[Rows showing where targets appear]
+-------+

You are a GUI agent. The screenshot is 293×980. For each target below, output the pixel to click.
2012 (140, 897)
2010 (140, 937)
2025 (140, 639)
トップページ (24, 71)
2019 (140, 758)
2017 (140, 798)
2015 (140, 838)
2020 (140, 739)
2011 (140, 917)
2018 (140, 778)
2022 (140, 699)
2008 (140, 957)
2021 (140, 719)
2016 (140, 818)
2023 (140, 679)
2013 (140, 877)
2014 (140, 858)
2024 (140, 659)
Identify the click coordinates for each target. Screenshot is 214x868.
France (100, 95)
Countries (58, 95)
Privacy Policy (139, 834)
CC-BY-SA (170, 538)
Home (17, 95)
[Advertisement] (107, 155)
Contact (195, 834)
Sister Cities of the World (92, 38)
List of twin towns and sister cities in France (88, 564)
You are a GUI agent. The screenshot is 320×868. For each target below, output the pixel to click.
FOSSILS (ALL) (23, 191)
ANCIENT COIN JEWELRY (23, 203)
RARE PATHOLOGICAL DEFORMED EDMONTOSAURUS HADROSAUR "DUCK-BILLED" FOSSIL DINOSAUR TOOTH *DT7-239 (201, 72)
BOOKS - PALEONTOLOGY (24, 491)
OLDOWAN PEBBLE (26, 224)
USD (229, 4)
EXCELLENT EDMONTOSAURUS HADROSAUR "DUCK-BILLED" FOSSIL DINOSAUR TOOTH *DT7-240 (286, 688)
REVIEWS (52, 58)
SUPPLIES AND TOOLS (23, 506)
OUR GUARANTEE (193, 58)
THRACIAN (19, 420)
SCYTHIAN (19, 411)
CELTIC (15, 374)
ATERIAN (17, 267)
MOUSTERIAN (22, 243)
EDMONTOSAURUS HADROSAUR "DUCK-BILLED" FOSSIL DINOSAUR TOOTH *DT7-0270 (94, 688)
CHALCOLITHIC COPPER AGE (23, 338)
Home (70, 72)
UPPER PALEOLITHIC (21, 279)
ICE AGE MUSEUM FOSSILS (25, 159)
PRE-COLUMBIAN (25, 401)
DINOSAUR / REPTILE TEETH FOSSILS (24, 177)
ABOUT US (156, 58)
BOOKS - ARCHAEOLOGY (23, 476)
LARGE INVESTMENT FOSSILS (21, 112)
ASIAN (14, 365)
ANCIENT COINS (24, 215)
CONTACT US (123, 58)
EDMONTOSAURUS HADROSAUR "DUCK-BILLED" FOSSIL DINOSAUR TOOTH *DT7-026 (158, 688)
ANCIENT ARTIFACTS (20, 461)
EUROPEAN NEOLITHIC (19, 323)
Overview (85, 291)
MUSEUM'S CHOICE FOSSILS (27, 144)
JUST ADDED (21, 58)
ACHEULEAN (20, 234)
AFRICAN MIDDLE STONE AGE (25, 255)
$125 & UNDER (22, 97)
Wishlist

+-------+

### [What the task asks]
Retype every one of the lines above without changing anything.

### [Written response]
You are a GUI agent. The screenshot is 293×980. For each target below, output the pixel to click.
2012 (140, 897)
2010 (140, 937)
2025 (140, 639)
トップページ (24, 71)
2019 (140, 758)
2017 (140, 798)
2015 (140, 838)
2020 (140, 739)
2011 (140, 917)
2018 (140, 778)
2022 (140, 699)
2008 (140, 957)
2021 (140, 719)
2016 (140, 818)
2023 (140, 679)
2013 (140, 877)
2014 (140, 858)
2024 (140, 659)
Identify the click coordinates for each target. Screenshot is 214x868.
France (100, 95)
Countries (58, 95)
Privacy Policy (139, 834)
CC-BY-SA (170, 538)
Home (17, 95)
[Advertisement] (107, 155)
Contact (195, 834)
Sister Cities of the World (92, 38)
List of twin towns and sister cities in France (88, 564)
You are a GUI agent. The screenshot is 320×868. For each target below, output the pixel to click.
FOSSILS (ALL) (23, 191)
ANCIENT COIN JEWELRY (23, 203)
RARE PATHOLOGICAL DEFORMED EDMONTOSAURUS HADROSAUR "DUCK-BILLED" FOSSIL DINOSAUR TOOTH *DT7-239 (201, 72)
BOOKS - PALEONTOLOGY (24, 491)
OLDOWAN PEBBLE (26, 224)
USD (229, 4)
EXCELLENT EDMONTOSAURUS HADROSAUR "DUCK-BILLED" FOSSIL DINOSAUR TOOTH *DT7-240 (286, 688)
REVIEWS (52, 58)
SUPPLIES AND TOOLS (23, 506)
OUR GUARANTEE (193, 58)
THRACIAN (19, 420)
SCYTHIAN (19, 411)
CELTIC (15, 374)
ATERIAN (17, 267)
MOUSTERIAN (22, 243)
EDMONTOSAURUS HADROSAUR "DUCK-BILLED" FOSSIL DINOSAUR TOOTH *DT7-0270 (94, 688)
CHALCOLITHIC COPPER AGE (23, 338)
Home (70, 72)
UPPER PALEOLITHIC (21, 279)
ICE AGE MUSEUM FOSSILS (25, 159)
PRE-COLUMBIAN (25, 401)
DINOSAUR / REPTILE TEETH FOSSILS (24, 177)
ABOUT US (156, 58)
BOOKS - ARCHAEOLOGY (23, 476)
LARGE INVESTMENT FOSSILS (21, 112)
ASIAN (14, 365)
ANCIENT COINS (24, 215)
CONTACT US (123, 58)
EDMONTOSAURUS HADROSAUR "DUCK-BILLED" FOSSIL DINOSAUR TOOTH *DT7-026 (158, 688)
ANCIENT ARTIFACTS (20, 461)
EUROPEAN NEOLITHIC (19, 323)
Overview (85, 291)
MUSEUM'S CHOICE FOSSILS (27, 144)
JUST ADDED (21, 58)
ACHEULEAN (20, 234)
AFRICAN MIDDLE STONE AGE (25, 255)
$125 & UNDER (22, 97)
Wishlist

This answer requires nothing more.